Schnitzel, Pommes, GemüseDieser Teller im Format einer Tortenplatte hat als höchsten Punkt auch ein Kräuterbutterganzgefrorenes, dass formlich bis zum Ende der Nahrungsaufnahme nicht wirklich angetaut war. Hier gibt es zwar keine Zitronenspalte, aber: WARUM GIBT SICH DER KOCH/DIE KÖCHIN ERST SO VIEL MÜHE, DAS SCHNITZEL ZU PANIEREN UND DANN KNUSPRIG ZU BRATEN, UM DANN ALLES WIEDER MIT KRÄUTERBUTTER AUFZUWEICHEN??? Zumal das Schnitzel eigentlich nicht schlecht war. Kein geformtes Pressfleischschnitzel, sondern wirklich eine Scheibe Fleisch, ein milli-μ zu lange in der Pfanne (etwas trocken, aber akzeptabel). Immerhin war die Gemüsemischung nicht die gleiche wie auf dem vorherigen Bild; die gelben Möhren fehlten … Aber es gibt ja mehrere Hersteller von Tiefkühlgemüsemischungen. Bleibt nur eine Frage: Warum wollen uns Gaststätten eigentlich immer mästen? Die Portionsgröße läuft unter Anschlag auf die Gesundheit. Da braucht man sich nicht zu wundern, dass a) Ernährungsberatende vor zu häufigen Restaurantbesuchen warnen und b) die Dessert-Kultur völlig unterentwickelt ist.
Speisekarte (Auszug)Bei diesem Bild möchte ich die Aufmerksamkeit auf die erste Zeile lenken: Pommernrind, Tagliatelle, Gurkenfächer …
Vermutlich habt ihr jetzt eine gewisse Erwartungshaltung …
Gulasch mit SpaghettiKann mir mal bitte jemand die Grundidee des Fooddesigners erklären? Als Besteck gab es dazu übrigens Messer und Gabel. Und nun ihr! Die Tagliatelle, die sich als Spaghetti verkleidet hatten (Oder hatte sie das Küchenpersonal der Länge nach in dünne Streifen geschnitten?), waren übrigens gut gekocht, genau die richtige Al-dente-igkeit. Und das Gulasch war recht geschmackvoll. Dann hört das positive aber schon auf. Während Teile der Spaghetti während des Essens langsam vor sich hintrockneten, war das ein Zustand, den das Fleisch schon längst erreicht hatte.
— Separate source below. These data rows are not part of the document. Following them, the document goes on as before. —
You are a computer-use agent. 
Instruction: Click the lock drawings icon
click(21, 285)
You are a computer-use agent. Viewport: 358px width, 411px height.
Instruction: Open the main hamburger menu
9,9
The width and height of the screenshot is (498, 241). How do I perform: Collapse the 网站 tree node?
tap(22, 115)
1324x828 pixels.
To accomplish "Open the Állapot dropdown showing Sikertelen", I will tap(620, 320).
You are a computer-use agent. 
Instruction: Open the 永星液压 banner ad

Sowas trockenes habe ich lange nicht gegessen. Das Pommernrind scheint zu den Dörrfleischrassen zu gehören. Nun habe ich ja auch schon das eine oder andere Gulasch zubereitet und es gibt sogar das Grundrezept des “Saftgulaschs”, aber das, was dort auf dem Teller rumlag, war das Gegenteil davon. Die Fleischstücke hätte man beinahe mit einer Parmesanreibe bearbeiten können. Für mich bleibt nur die Erkenntnis, dass einige Küchen in der Region wohl mittlerweile als überbewertet zu bezeichnen wären. Dafür kann das Servicepersonal leider nichts, das übrigens sehr nett war, den Eindruck einer leichten Überforderung aber nicht ganz verbergen konnte.
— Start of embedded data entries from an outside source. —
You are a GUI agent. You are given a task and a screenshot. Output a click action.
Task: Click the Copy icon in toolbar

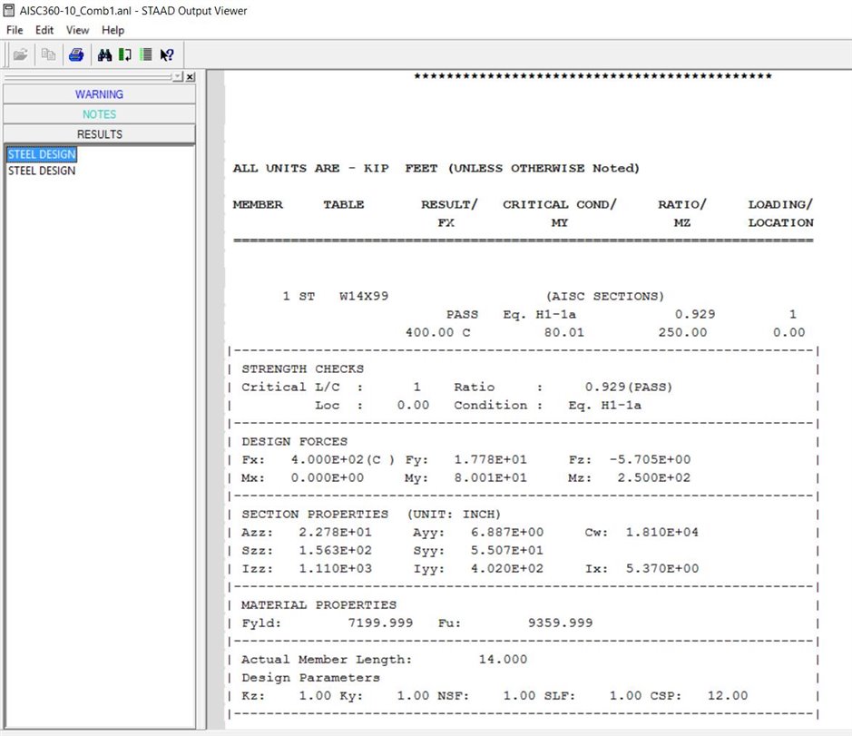pyautogui.click(x=48, y=54)
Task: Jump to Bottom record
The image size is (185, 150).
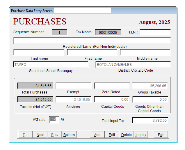Action: tap(69, 135)
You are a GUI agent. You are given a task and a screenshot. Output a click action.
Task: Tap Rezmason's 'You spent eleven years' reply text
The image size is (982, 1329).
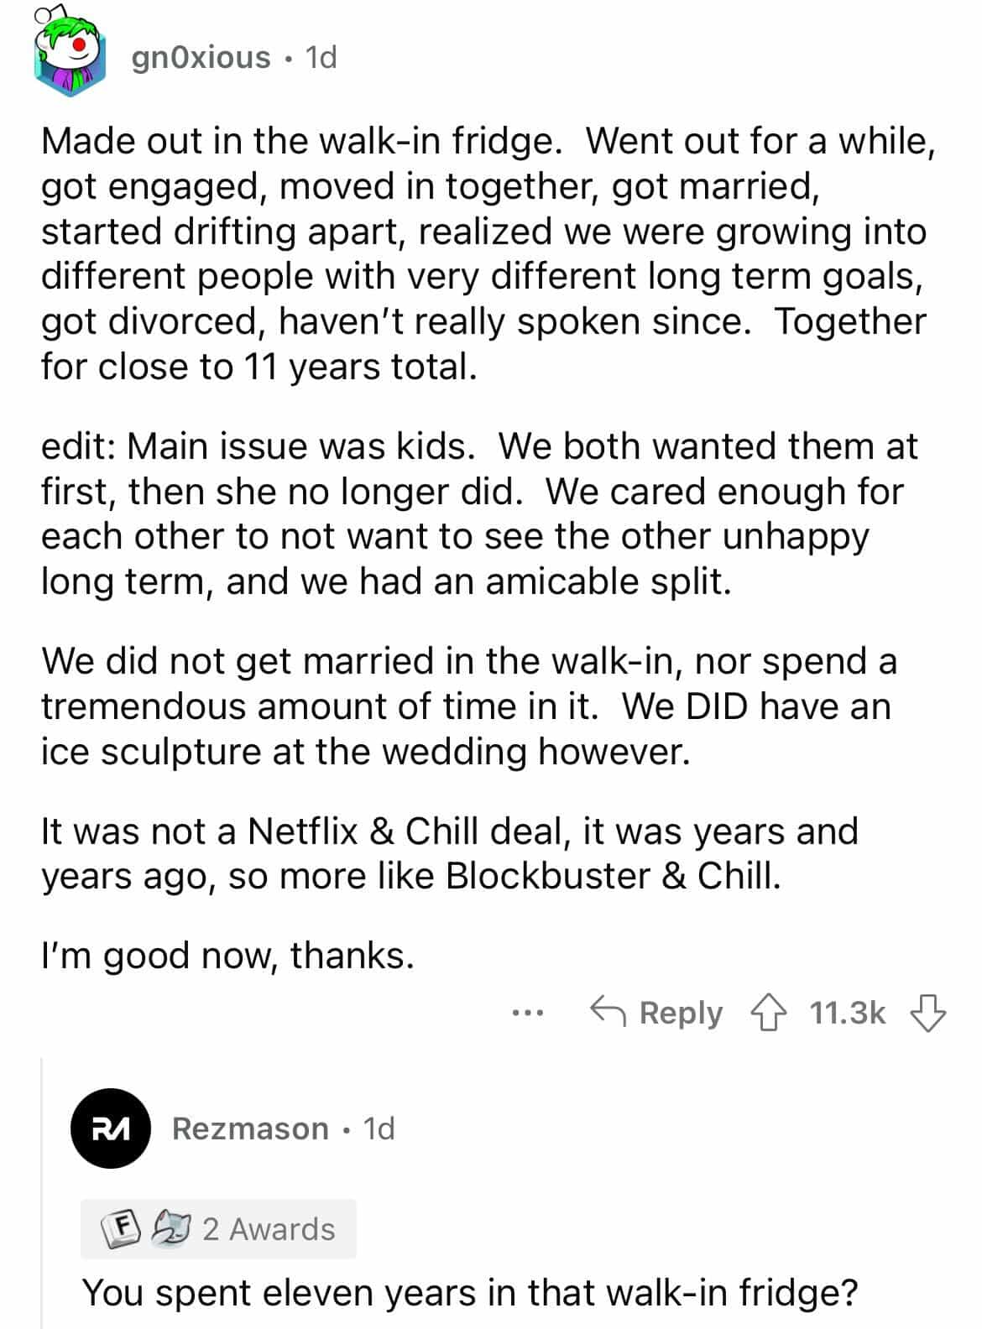click(470, 1292)
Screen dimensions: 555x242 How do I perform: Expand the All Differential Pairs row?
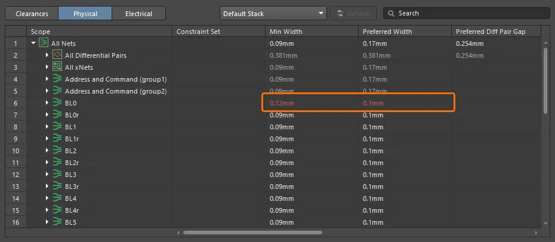point(47,55)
Resümee (wohlwollend): Die lange Lockdownzeit hat leider ein paar Spuren hinterlassen. Das renkt sich (hoffentlich) wieder ein. Aber manchmal sollten zubereitete Speisen, bevor sie die Küche verlassen, auch mal probiert werden. Oder zumindest angesehen. Und etwas Geist beim Kochen oder Entwickeln von Gerichten wäre auch schön. Aber das wird schon wieder. Hoffentlich.
P.S.: Und Pfannengemüse kann ruhig ein paar Bratspuren enthalten.